Bibliographic Note: There were only two more books in the Morgan Hunt series: Deep End (1994) and Blue Light (1995).

REVIEWED BY DAN STUMPF:


DON VON ELSNER – Just Not Making Mayhem Like They Used To. Signet S2040, paperback original, 1961.

   It’s not often I review a book I haven’t actually finished but here goes. And I warn you at the outset that there may be SPOILERS lurking in the shadows here.

   I bought this because the title seemed clever, and as I got into it, it looked fast, fun and forgettable… well it turned out to be two out of three. In fact, it starts off pretty well, with a particularly nasty blackmail racket, run by a team of ruthless professionals. We get a terse opening as they ply their trade, and then…

   Then the scene shifts to our hero, Colonel David Danning, retired from the military and working, when he chooses, as a high-powered attorney-cum-investigator with a specialty in arrogance directed at those whose problems don’t interest him. Author Von Elsner surrounds Danning with the usual entourage: loyal and shapely secretary; brilliant and beautiful love-interest; bungling admirer…. Sort of like the Doc Savage Gang slanted a bit toward James Bond for the swinging ‘60s.

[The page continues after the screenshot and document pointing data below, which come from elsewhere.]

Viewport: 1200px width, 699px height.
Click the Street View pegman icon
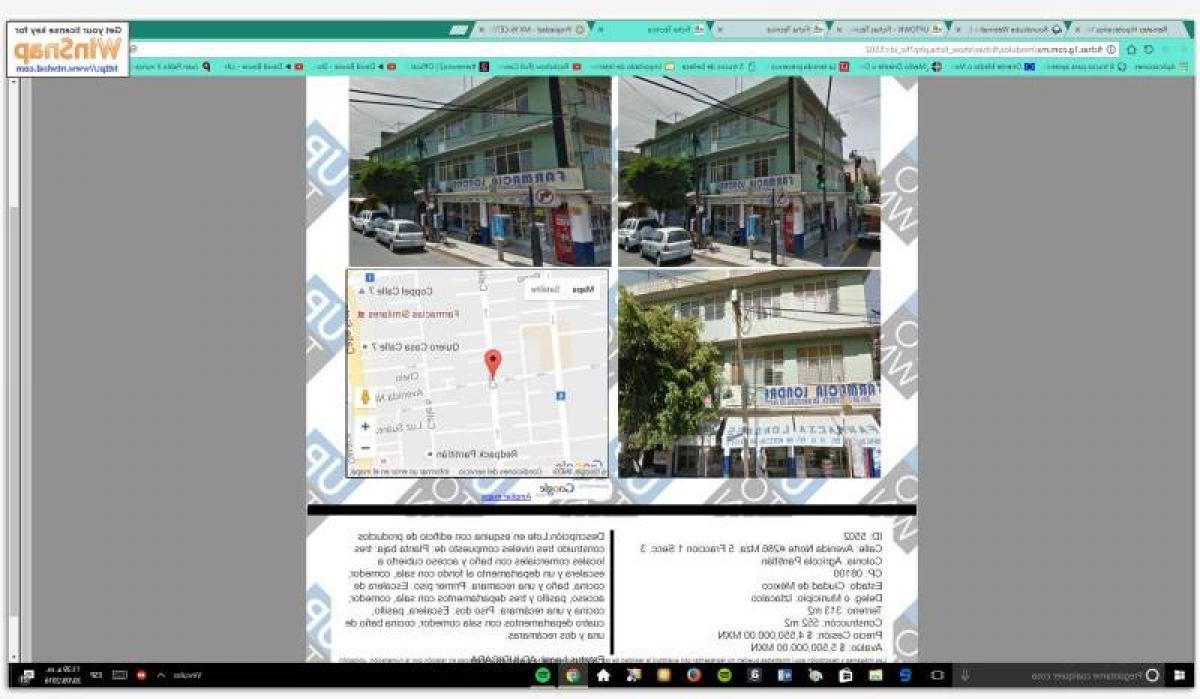pyautogui.click(x=365, y=397)
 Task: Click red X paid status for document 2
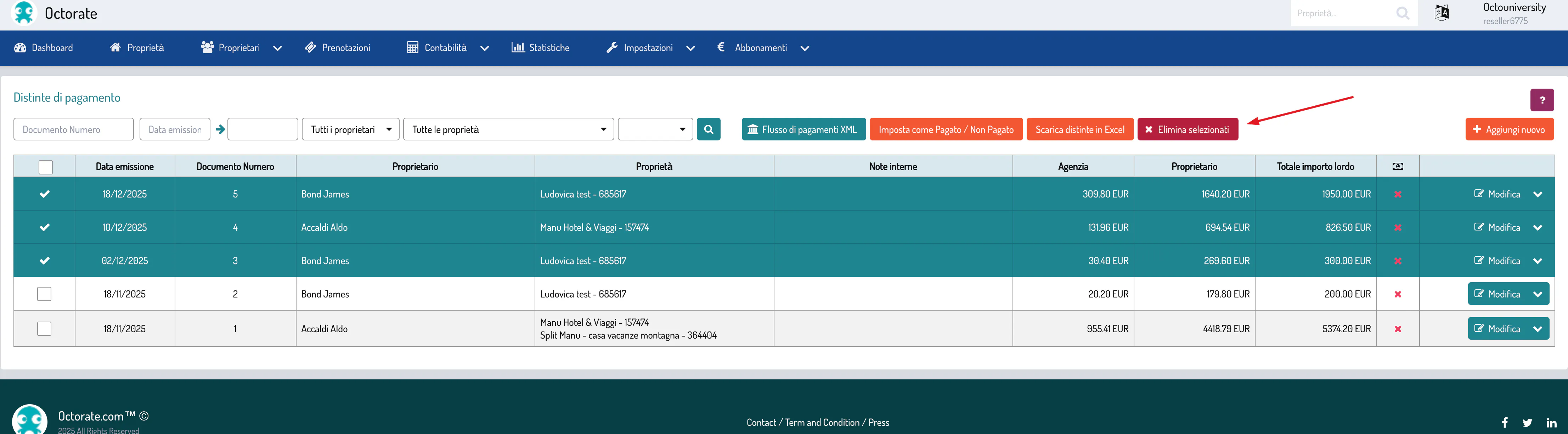click(1398, 294)
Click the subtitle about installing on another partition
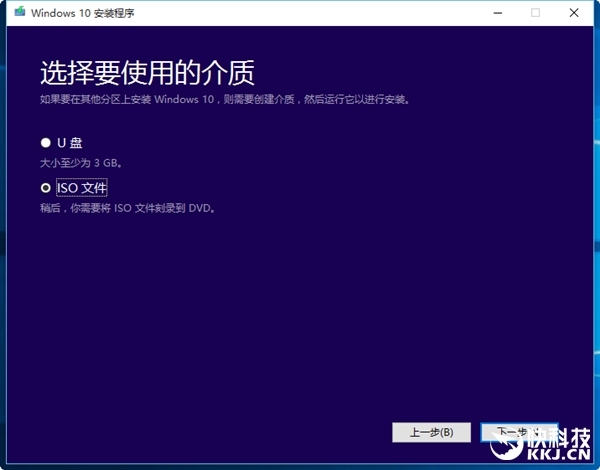The image size is (600, 470). coord(224,100)
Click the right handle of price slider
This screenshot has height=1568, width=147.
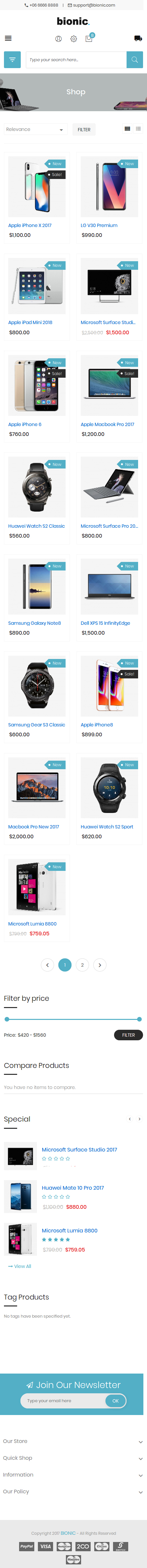pyautogui.click(x=140, y=1019)
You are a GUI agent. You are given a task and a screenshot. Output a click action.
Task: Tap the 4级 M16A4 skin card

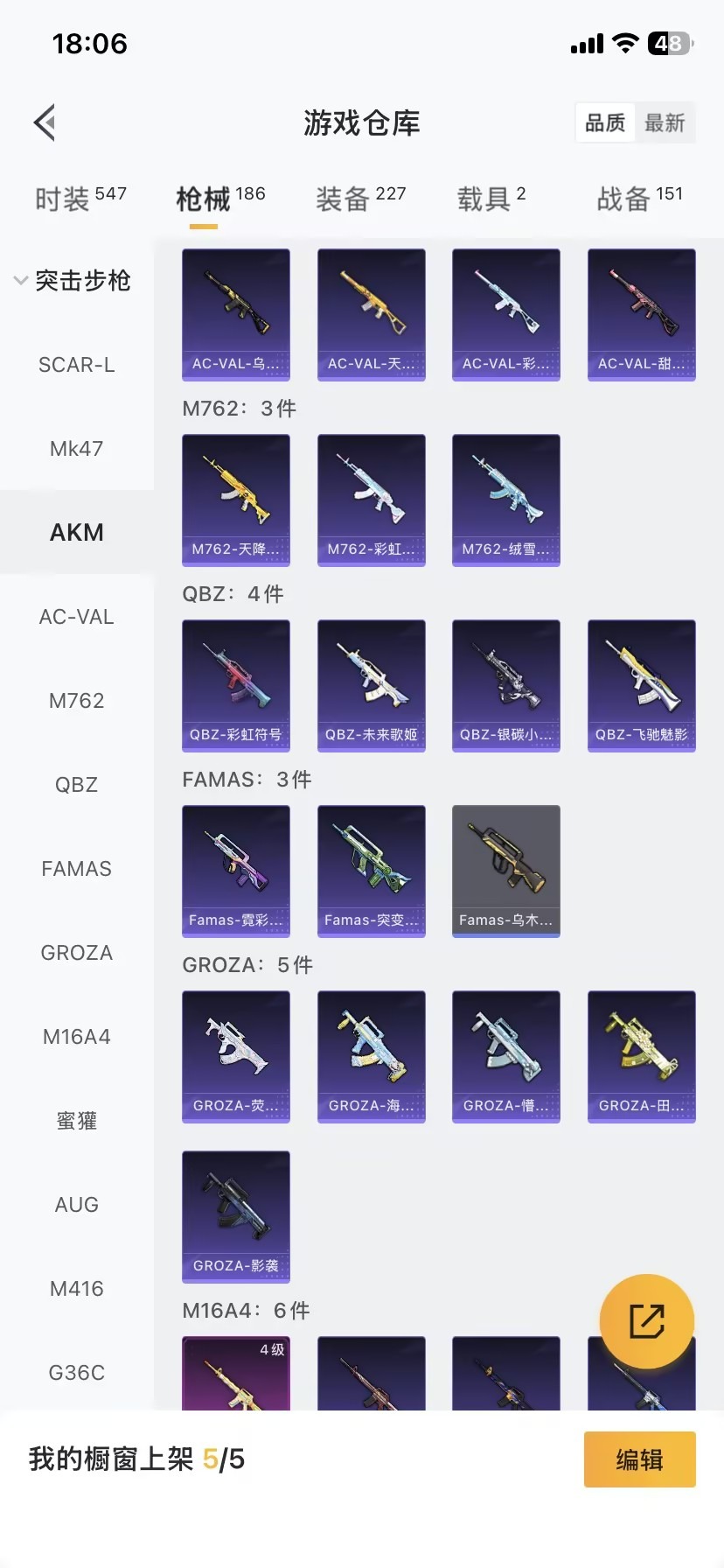[236, 1373]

   Danning grudgingly agrees to look into a surprising spike in suicide claims for an insurance conglomerate, then becomes intrigued as he finds the common link among them, which of course is the nasty blackmailers.

   From this point on, Von Elsner runs the usual gamut of clichés: The unwilling witness withholds valuable information; someone figures it all out but gets knocked on the head and put in a coma; Danning is framed for theft and murder and fired by his client; and (my personal favorite) someone involved arranges to tell him everything “later” and ends up dead. And may I say I have often thought that if I ever want to end my life I will use the simple expedient of calling the Police to say I know the identity of the Real Murderer and arrange for them to come over for the information, secure in the knowledge that I will be dead when they get here, in the grand tradition of mystery books through the ages.

   Mayhem moves too fast for all this to get tiresome however, and I zipped easily through it until I got to the penultimate chapter, when Danning explains everything to the Bewildered Cops and sundry bystanders. But when he got to the part about Transvestite Acrobats I could take no more. I mean, really: Transvestite acrobats? Really?

   Von Elsner may have written something meaningful and significant in the last few pages, but I shall never know; I threw the book into my “Sell This Book” pile, sadly aware that I had squandered those hours of my precious youth. I recommend you save yourself the effort.